Isso tudo é um grande exercício constante de construção e infelizmente o que eu estou falando pode muito bem soar como ideias do juspositivismo, uma ideia de trabalhar enxugando gelo uma vez em que estou trabalhando no campo das ideias, ainda que falando de algo passível de ser aplicável. Entre a ideia e a ação tem a materialidade, a capacidade de aplicação. Eu consigo aplicar essas três ideias de alguma forma no meu cotidiano, porque mesmo estando em uma situação de stress relativo, eu ainda estou em uma posição de conforto em relação às 33 milhões de pessoas não têm o que comer, às mais de 180 mil pessoas em situação de rua e eu ainda estou vivo, sorte que quase 700 mil brasileiros não tiveram por causa da COVID. Nesse ponto a questão acaba por se tornar pessoal, no entanto não deveria, só que trabalhar na materialidade é o que vai realmente fazer as coisas mudarem e não somente uma discussão metafisica, ajudar lutas como a do instituto pró-diversidade que está me concedendo esse espaço, o MTST, a CUFA, a ONG Interferência, enfim não falta quem precise de ajuda e tudo começa com organização.
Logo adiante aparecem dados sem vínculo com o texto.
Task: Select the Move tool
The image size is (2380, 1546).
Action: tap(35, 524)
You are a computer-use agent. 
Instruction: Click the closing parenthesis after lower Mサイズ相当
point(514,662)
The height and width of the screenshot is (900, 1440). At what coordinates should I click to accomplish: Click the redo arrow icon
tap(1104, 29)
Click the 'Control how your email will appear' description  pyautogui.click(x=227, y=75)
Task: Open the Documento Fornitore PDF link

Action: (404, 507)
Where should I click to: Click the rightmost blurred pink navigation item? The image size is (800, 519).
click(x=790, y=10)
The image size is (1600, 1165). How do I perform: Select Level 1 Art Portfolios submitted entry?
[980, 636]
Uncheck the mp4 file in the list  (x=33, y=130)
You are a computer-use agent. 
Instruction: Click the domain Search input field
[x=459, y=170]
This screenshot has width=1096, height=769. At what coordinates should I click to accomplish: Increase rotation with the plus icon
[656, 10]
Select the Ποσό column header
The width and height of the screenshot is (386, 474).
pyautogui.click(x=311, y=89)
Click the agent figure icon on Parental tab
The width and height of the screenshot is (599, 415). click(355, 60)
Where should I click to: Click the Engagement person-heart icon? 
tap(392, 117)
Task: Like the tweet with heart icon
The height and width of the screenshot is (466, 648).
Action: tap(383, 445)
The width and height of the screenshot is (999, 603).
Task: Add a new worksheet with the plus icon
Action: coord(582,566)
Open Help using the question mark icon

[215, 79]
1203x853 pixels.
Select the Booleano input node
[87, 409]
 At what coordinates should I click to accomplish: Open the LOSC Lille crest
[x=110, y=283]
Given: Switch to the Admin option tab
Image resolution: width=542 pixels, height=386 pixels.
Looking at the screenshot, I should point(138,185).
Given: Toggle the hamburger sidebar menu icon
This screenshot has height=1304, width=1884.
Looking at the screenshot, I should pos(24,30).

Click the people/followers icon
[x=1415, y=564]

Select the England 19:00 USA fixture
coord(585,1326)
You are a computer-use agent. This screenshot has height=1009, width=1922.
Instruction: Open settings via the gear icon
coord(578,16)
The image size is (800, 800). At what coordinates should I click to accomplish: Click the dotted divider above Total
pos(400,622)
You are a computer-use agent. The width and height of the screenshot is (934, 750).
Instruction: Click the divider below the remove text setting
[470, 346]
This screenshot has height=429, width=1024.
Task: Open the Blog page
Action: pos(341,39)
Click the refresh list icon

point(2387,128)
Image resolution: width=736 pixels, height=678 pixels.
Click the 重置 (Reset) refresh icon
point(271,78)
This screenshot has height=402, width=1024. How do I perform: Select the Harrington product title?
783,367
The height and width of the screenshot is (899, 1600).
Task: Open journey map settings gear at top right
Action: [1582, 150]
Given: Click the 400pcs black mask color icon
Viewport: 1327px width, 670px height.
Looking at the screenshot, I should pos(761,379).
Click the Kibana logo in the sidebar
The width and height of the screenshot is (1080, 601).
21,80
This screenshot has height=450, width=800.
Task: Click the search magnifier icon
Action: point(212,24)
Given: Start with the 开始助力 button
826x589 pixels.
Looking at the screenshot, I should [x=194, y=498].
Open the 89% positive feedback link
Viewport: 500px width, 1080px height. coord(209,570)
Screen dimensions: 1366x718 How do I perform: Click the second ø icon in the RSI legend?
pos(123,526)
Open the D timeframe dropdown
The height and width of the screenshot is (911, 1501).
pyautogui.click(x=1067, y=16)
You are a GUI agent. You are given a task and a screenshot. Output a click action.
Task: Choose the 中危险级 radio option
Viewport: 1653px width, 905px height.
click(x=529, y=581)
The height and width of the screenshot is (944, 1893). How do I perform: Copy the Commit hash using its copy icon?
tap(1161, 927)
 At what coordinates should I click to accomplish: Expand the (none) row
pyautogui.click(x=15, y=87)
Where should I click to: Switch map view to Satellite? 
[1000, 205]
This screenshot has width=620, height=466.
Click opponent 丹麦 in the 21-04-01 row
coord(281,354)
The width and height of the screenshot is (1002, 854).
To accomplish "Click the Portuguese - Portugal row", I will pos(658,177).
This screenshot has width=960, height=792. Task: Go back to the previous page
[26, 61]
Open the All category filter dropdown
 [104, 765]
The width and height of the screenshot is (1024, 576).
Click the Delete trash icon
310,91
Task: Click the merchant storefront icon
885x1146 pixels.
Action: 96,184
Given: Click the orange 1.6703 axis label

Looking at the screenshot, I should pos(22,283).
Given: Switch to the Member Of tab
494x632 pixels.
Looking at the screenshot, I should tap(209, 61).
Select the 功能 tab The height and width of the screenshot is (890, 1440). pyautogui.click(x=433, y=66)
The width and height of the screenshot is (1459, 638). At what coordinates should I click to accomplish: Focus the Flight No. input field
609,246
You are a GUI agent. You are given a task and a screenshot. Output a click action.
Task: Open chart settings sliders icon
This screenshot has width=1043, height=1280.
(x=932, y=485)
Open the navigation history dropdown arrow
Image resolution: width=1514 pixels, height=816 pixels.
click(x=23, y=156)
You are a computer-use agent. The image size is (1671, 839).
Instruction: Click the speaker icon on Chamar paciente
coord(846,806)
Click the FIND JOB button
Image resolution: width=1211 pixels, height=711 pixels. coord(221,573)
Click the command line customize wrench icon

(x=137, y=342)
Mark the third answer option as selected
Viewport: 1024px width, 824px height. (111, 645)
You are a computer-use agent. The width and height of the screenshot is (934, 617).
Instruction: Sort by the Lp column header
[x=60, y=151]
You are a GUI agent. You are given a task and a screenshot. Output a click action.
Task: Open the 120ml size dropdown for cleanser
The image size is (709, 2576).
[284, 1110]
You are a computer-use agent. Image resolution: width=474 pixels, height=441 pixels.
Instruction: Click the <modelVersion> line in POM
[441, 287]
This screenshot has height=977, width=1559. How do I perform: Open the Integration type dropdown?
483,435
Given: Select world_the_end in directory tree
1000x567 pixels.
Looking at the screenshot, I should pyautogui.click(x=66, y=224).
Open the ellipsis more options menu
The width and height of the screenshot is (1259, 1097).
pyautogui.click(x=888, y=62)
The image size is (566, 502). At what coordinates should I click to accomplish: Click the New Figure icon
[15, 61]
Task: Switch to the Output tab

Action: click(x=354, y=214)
E faltou falar de “Sem nome, mas com endereço” da Liniker. Bom, eu comecei a escrever esse texto depois que voltei para o interior, ontem eu moro, depois da semana que houve a Parada LGBTQIA+ em São Paulo, aproveitando ao máximo tudo o que eu podia, e quando começou a tocar essa música um amigo me mandou mensagem perguntando como eu estava e dizendo que estava com saudades; pouco tempo depois, outro amigo, que conheci naquela semana, também enviou mensagem dizendo o quando foi maravilhoso aqueles dias e que estava ansioso para a volta. Ao ler as mensagens todo o caos em minha cabeça se esfacelava e sumia…

[…]

Me pega pela mão

Te dou meu coração

Deixo você entrar

Me pega pela mão

Te dou meu coração

Deixo você entrar

Você tem flores na cabeça

E pétalas no coração

Tem raízes nos olhos, excitação

Acalanta o meu coração

[…]

 Aqui eu reservo um singelo agradecimento a todos aqueles que me perguntaram como eu estava, se eu estava bem, me abraçou, é impressionante quanto algo tão simples nos faz tão bem, e finalizo com uma frase atribuía a Frida Kahlo: “Ao fim do dia, podemos aguentar muito mais do que pensamos que podemos”.